A Brand Does Not a Logo Make |
Creating, maintaining and enhancing your company's brand identity is becoming increasingly necessary in today's competitive marketplace. The good news is that a well-developed brand can build an impenetrable bond between you and consumers. The bad news is that a well-developed brand means more than a quality product/service and recognizable logo slapped onto everything.
Creating, maintaining and enhancing your company's brand identity is becoming increasingly necessary in today's competitive marketplace. The good news is that a well-developed brand can build an impenetrable bond between you and consumers. The bad news is that a well-developed brand means more than a quality product/service and recognizable logo slapped onto everything.
No one, or at least practically no one, disputes the power of a well-positioned and well-executed brand. Developed properly, a powerful brand can 1) result in reduced marketing costs as a result of a higher level of consumer brand awareness and loyalty; 2) allow for higher prices since the brand will have a higher perceived quality; 3) protect against competition; 4) influence purchase behavior; and 5) provide your consumers with a short-cut to their purchase decision.

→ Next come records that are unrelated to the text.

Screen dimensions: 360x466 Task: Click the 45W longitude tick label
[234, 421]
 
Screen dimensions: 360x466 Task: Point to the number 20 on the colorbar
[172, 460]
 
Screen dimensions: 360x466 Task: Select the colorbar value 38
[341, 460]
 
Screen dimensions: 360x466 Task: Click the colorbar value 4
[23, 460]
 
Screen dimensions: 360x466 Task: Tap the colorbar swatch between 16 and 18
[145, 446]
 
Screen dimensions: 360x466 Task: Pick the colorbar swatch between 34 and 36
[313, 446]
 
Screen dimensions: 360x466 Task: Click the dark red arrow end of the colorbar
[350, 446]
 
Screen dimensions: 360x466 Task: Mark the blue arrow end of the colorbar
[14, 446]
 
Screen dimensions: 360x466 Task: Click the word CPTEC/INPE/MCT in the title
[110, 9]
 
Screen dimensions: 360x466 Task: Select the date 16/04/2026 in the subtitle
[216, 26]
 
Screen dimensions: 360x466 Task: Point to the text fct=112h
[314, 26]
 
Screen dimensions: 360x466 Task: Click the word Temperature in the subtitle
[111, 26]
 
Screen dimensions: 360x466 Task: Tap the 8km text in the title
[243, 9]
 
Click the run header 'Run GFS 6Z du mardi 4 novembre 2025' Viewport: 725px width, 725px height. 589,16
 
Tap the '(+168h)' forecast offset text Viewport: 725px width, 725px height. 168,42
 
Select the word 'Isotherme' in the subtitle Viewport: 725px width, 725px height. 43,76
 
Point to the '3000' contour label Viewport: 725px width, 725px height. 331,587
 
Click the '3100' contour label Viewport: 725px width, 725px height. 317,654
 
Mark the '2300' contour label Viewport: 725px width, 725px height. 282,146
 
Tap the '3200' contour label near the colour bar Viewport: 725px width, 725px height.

The problem, however, is that many companies are unaware of what constitutes a well-developed brand. It's more than just a logo or packaging or a slick corporate identity. With today's technology coupled with the importance of relationship marketing, your brand must extend from your receptionist to your sales team to your website to your company's internal bulletin board. Your entire company should be considered your Branding Department. And in order for that to happen, you must set the groundrules for your brand: the words, actions, symbols, sounds, taglines, colors, textures, shapes, names, etc. that represent the tangible and intangible characteristics that contribute to making your offer unique.
Three core exercises that must take place before a brand is properly communicated are: 1) Determine Your Brand Identity: Your brand identity is the set of brand associations that currently reside within the minds of your target consumers. These associations represent what your brand currently stands for and implies the current promise to customers from the organization members. If your Brand Identity does not match what you are currently delivering to your consumers or does not match what your consumers expect from you, then it needs refinement.
2) Conduct a Branding Components Audit: If your company is established, assess your brand's current value versus the expectations of your consumers. It should include a thorough analysis of anything that represents your company's brand identity including corporate stationery, signage, packaging, greetings, fleet, uniforms, etc. Using secret shoppers can help you to see things you otherwise would overlook.
3) Determine your Brand Positioning: Your Brand Positioning is the "market space", within the mind of a consumer, that your brand occupies relative to the competition and along a set of consumer need/perception dimensions. It also represents the part of your brand identity that is to be actively communicated in a way that relevantly sets it apart from your competition.
There is certainly more to developing and maintaining a powerful brand. The key is to avoid taking short cuts simply to have visibility in the marketplace. Hastily subjecting an ill-developed brand to your consumers will prove to be a costly mistake.